Giovedì, 11 Marzo 2010
Lieviti ed olii essenziali proteggono la frutta
I consumatori sono sempre più attenti alla qualità dei prodotti che acquistano, soprattutto per quanto riguarda gli alimentari.
Sulla frutta che consumiamo possono essere presenti non solo antiparassitari, ma anche composti chimici che devono evitare la formazione delle muffe sui prodotti stoccati in attesa di essere venduti.
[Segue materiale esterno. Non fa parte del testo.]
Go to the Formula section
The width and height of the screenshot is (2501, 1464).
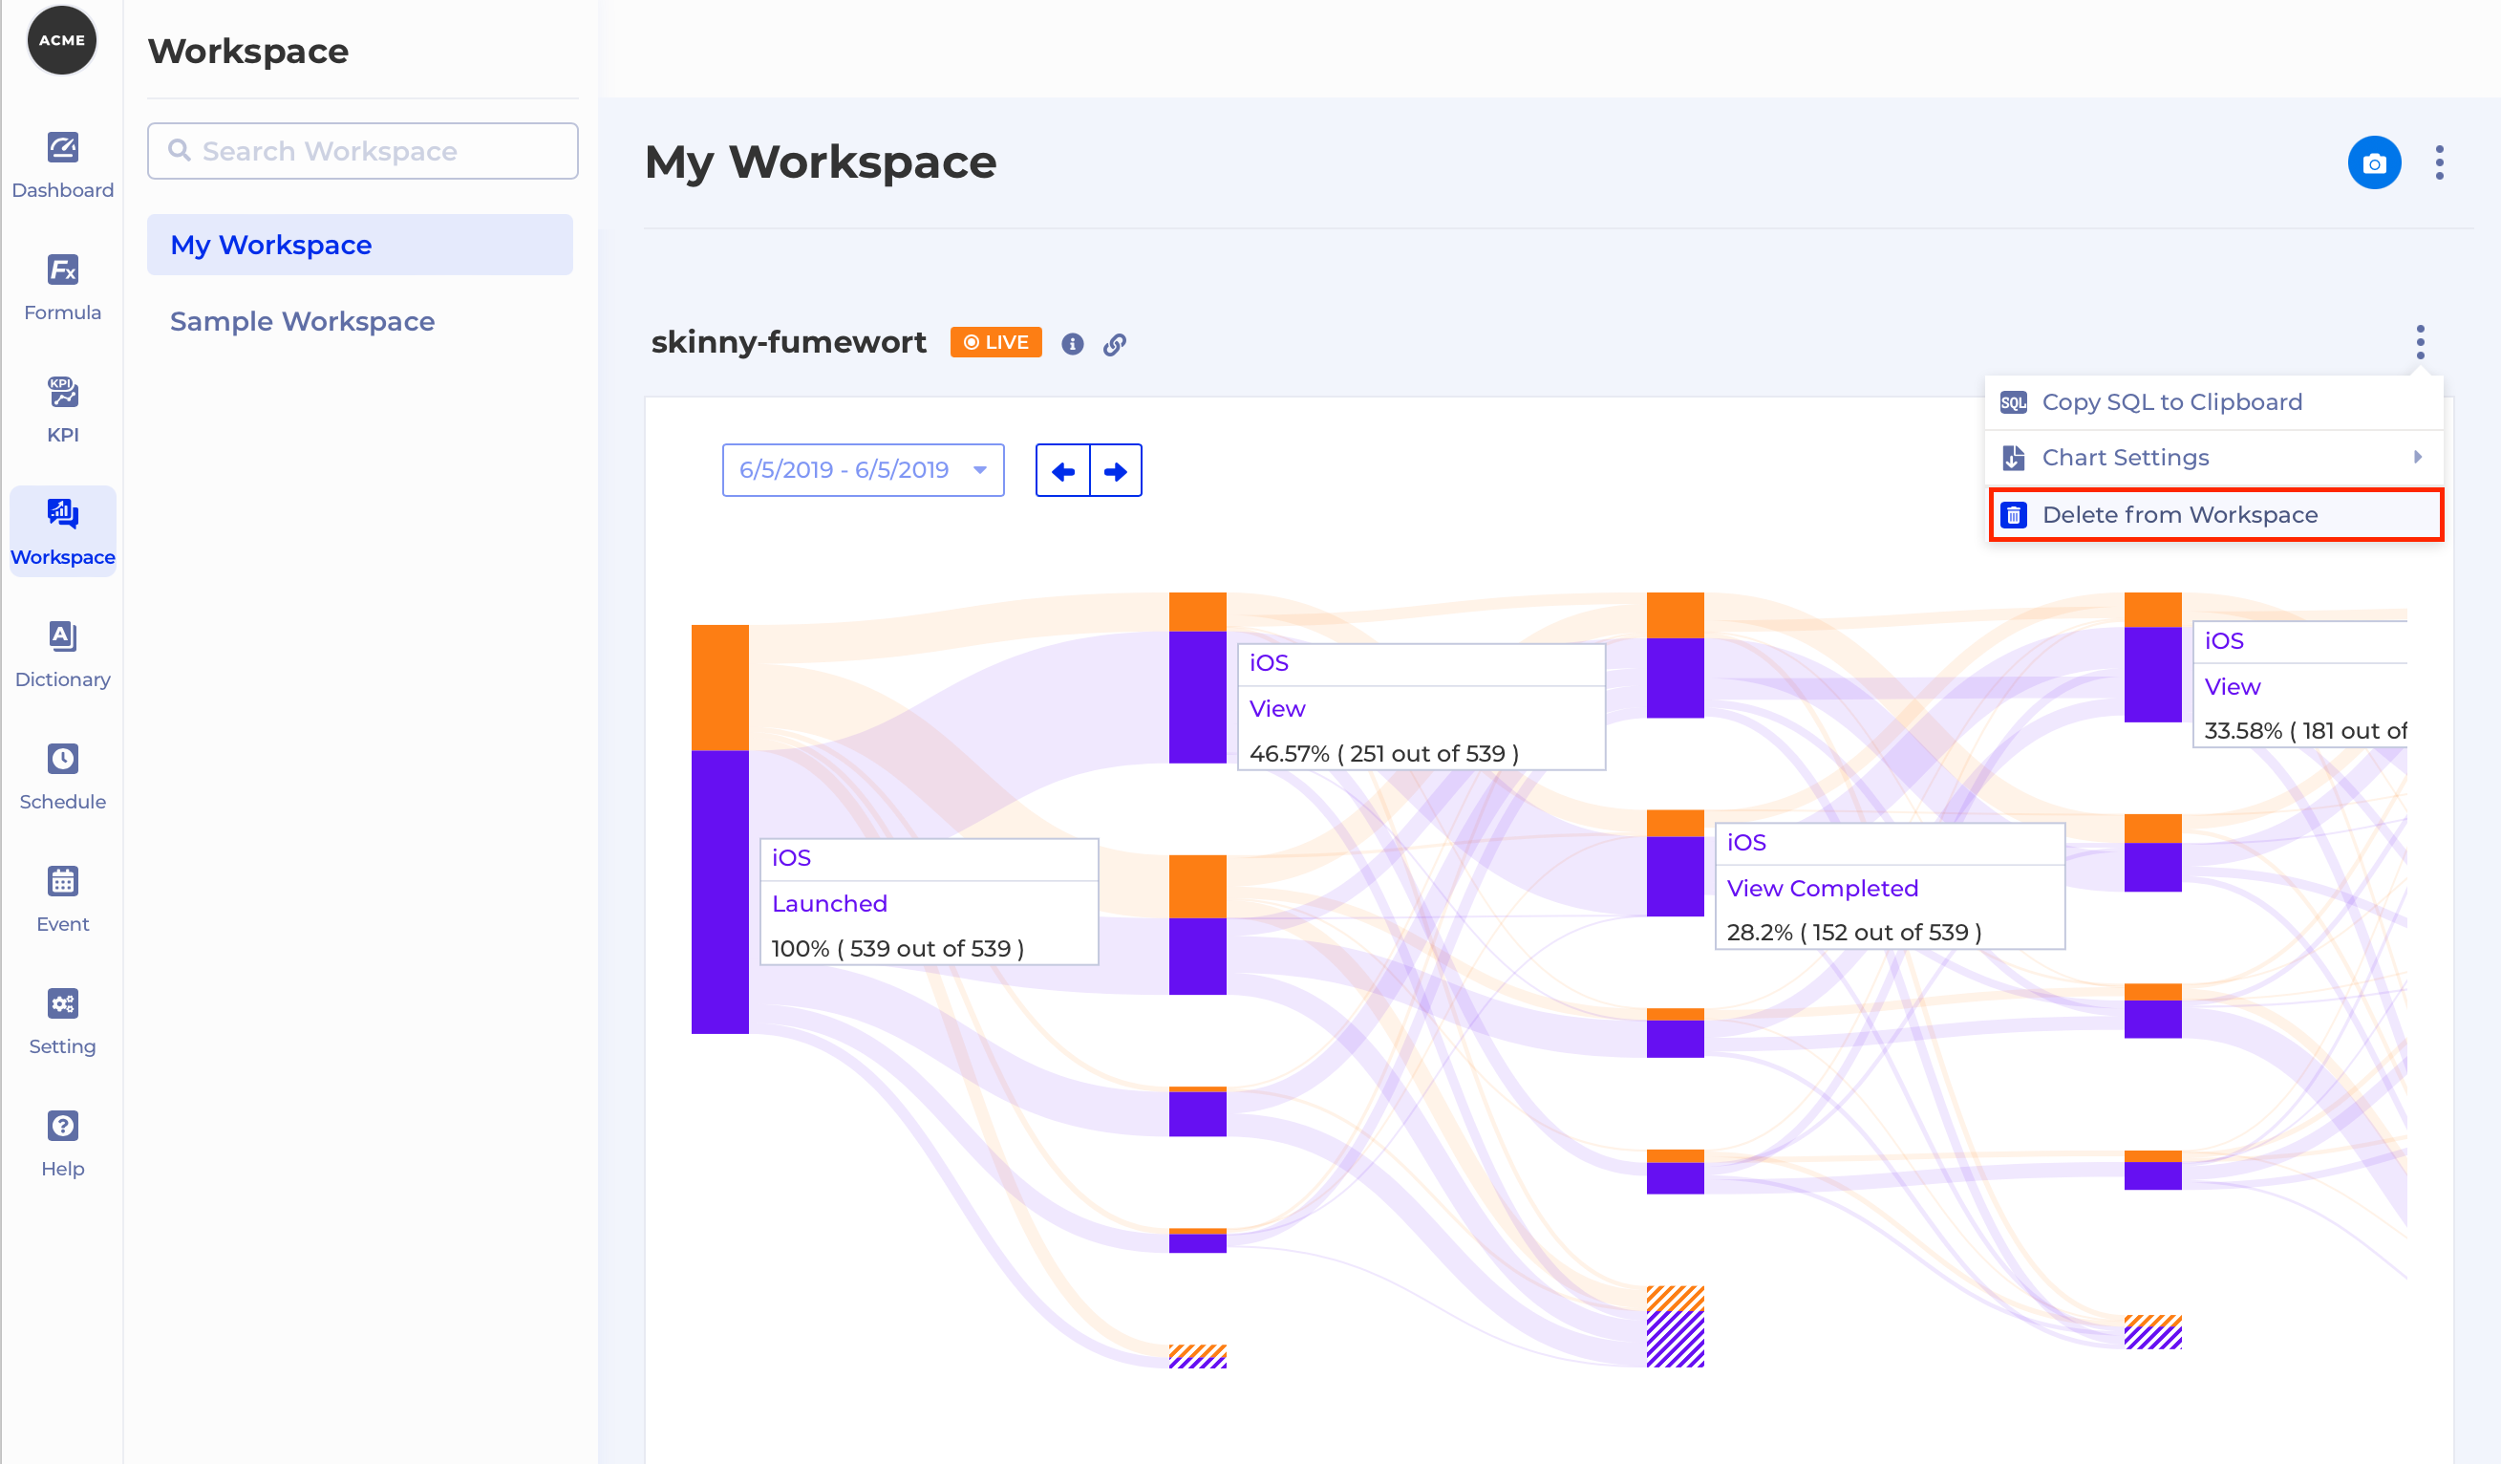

Spesso infatti mele, pere, kiwi e agrumi vengono colti e restano mesi in attesa di arrivare sul mercato.
Agroinnova, il Centro di Competenza per l’innovazione in campo agro-ambientale e agro-alimentare dell’Università di Torino, ha brevettato ed utilizza da tempo alcuni strumenti naturali per evitare il ricorso ai mezzi chimici.
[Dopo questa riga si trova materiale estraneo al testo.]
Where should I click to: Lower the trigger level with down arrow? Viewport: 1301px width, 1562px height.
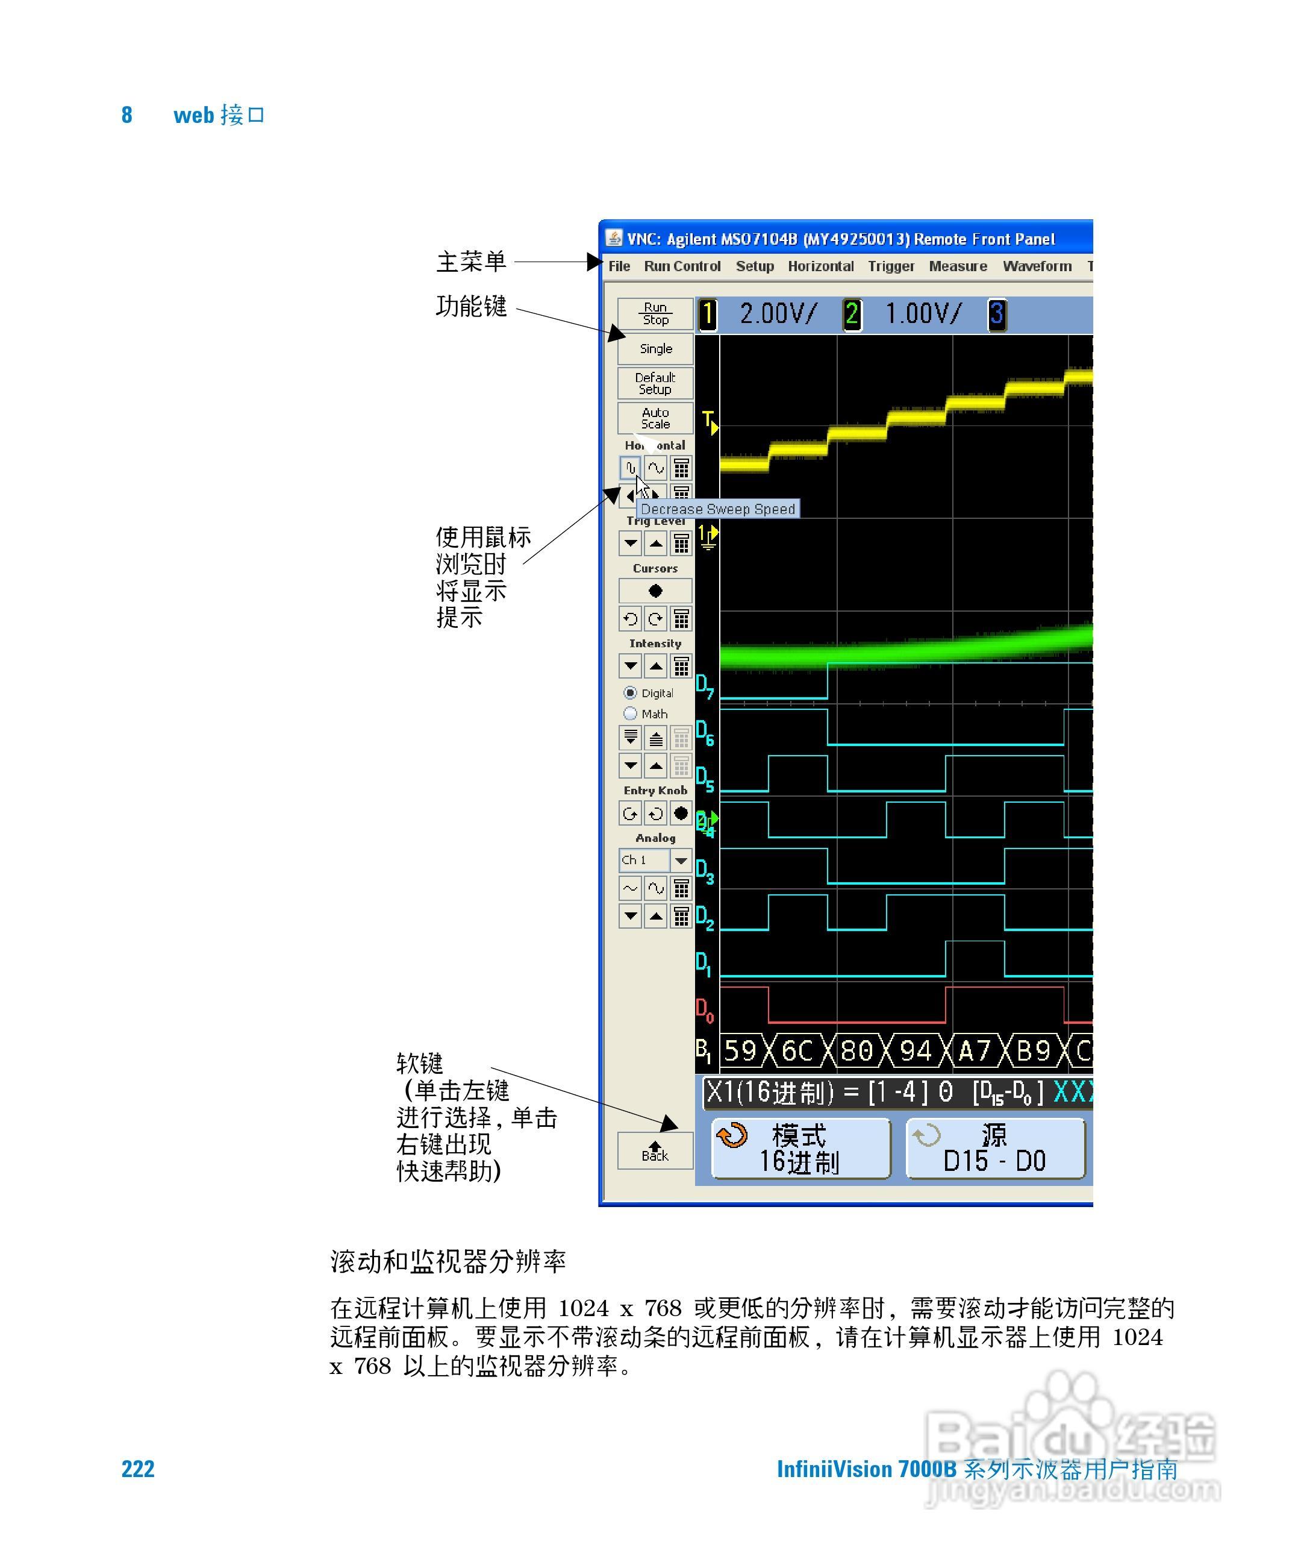[630, 543]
In particolare viene utilizzato un lievito per contrastare «Botrytis cinerea» e «Penicillum», che provocano il marciume attaccando mele e pere passando dalle micro-ferite che possono formarsi al momento della raccolta.
Sono utili anche gli olii essenziali, che confriscono resistenza alle malattie, in particolare quello di timo per il marciume bruno delle albicocche e delle pesche.
Un altro strumento efficace si è dimostrata la termoterapia, ossia l’immersione in acqua a più di 40° C dei frutti, per eliminare le spore delle muffe dai frutti.
Ecco quindi che gli agricoltori hanno ora la possibilità di utilizzare prodotti che proteggono efficacemente rispettando la voglia dei consumatori di avere frutta sana e sicura.